Dr. Karen Seat specializes in U.S. religious history, American evangelicalism, and gender studies. In 2012, Dr. Seat began serving as director of the Religious Studies Program, and in 2014 she was appointed head of the Department of Religious Studies and Classics. In addition, she serves as Director of the School of International Languages, Literatures, and Cultures (SILLC). In 2022, she was named one of two inaugural recipients of the University of Arizona’s Distinguished Head/Director’s Award, and was conferred the title Distinguished Scholar. In 2024, she was named a recipient of the University of Arizona's Women of Impact Award.

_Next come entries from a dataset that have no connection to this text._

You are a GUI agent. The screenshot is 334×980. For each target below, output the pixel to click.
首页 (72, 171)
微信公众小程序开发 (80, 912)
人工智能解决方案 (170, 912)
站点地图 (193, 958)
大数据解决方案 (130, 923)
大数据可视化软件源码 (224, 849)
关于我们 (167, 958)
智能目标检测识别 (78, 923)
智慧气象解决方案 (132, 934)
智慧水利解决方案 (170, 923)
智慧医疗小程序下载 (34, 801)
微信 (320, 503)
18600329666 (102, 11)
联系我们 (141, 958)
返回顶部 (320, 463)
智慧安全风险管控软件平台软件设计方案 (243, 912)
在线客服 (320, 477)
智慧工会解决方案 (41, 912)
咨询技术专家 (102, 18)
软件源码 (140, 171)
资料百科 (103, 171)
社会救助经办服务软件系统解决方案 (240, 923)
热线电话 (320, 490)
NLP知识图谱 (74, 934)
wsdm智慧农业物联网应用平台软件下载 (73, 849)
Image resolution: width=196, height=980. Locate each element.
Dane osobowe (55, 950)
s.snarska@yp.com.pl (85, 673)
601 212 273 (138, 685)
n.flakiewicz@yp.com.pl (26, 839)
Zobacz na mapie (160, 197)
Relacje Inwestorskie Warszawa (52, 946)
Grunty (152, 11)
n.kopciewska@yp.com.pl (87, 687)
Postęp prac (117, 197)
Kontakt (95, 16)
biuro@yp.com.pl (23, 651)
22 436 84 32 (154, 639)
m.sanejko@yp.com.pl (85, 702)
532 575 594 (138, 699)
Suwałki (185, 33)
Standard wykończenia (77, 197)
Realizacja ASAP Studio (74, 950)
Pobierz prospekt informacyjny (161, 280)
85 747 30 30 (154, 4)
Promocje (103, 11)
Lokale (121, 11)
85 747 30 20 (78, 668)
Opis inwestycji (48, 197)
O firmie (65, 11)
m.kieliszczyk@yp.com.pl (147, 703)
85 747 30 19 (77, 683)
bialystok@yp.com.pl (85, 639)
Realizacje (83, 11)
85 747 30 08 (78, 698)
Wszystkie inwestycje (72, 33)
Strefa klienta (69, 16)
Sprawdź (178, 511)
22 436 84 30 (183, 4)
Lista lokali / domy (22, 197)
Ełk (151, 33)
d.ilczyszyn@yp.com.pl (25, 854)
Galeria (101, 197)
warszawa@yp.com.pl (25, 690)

Her publications include “Providence Has Freed Our Hands”: Women’s Missions and the American Encounter with Japan (Syracuse University Press), on nineteenth-century Protestant women's mission movements and their impact on American ideologies regarding gender, race, Christianity, and civilization. Her current research focuses on conservative Christians' engagement with American politics in modern American history. She is co-editor, with Elizabeth Flowers, of A Marginal Majority: Women, Gender, and a Reimagining of Southern Baptists (University of Tennessee Press). Her current book project is titled Free Market Family Values: The Rise of Neoliberal Christianity in the United States. She teaches courses on American religious history and gender studies in religion.
Dr. Seat received her Ph.D. in Religion from Temple University in Philadelphia, Pennsylvania.